A [**module**](/cdf/deploy/cdf_toolkit/references/packages/index) is a bundle of logically connected **resource configuration** files, each of which sets up **one** CDF resource type with the minimum required access controls. For example, a module can contain resource configuration files to set up the necessary extractors, extraction pipelines, data sets, and transformation resources for a **complete data pipeline**.
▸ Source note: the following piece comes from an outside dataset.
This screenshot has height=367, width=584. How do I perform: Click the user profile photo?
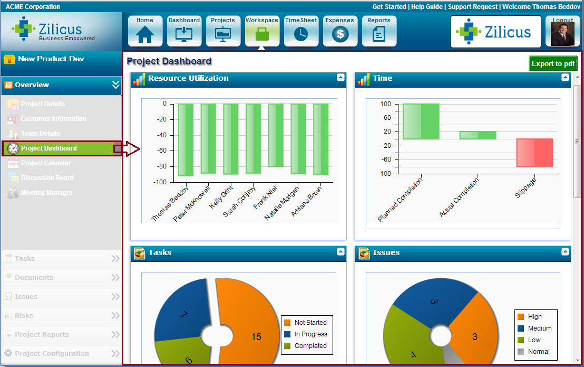click(x=562, y=34)
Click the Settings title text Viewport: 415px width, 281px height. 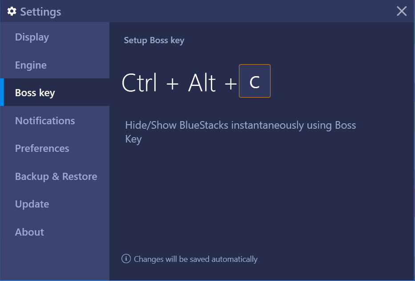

Other use cases for modules include:

* **Transfer data** between different data structures.
* **Contextualize** data.
* **Set up** the required resources for an application, such as [InField](/cdf/deploy/cdf_toolkit/guides/set_up_infield).
* Load static **demo data**.

In general, modules should be **self-contained** and not rely on external resources. In some cases, referring to resources outside of the module makes sense. However, inter-module dependencies often come at the cost of maintainability, and you should avoid them if possible.

## Directory structure and naming standards

Establishing a directory structure and naming standard for modules and configuration files is vital to successfully deploying and administering CDF projects with the Cognite Toolkit.

### Module directory structure

Each module is implemented as a **directory** in the file system. The directory's name describes the content or the purpose of the module. Use **lowercase** for the name and **underscores** to separate words.

For example, a module that sets up the required resources to transfer asset data from a source system called "Scada" in the "Springfield" location could be named *springfield\_scada\_asset\_data\_pipeline*. To add more information, create a *README.md* file in the module directory.

Modules contain YAML configuration files that describe the resources needed to solve the task, including [access groups](/cdf/access/entra/guides/create_groups_oidc). The Cognite Toolkit requires that the YAML files are stored in subdirectories according to the resource type they describe. For an overview of the default resource hierarchy, see the [reference section](/cdf/deploy/cdf_toolkit/references/resource_library).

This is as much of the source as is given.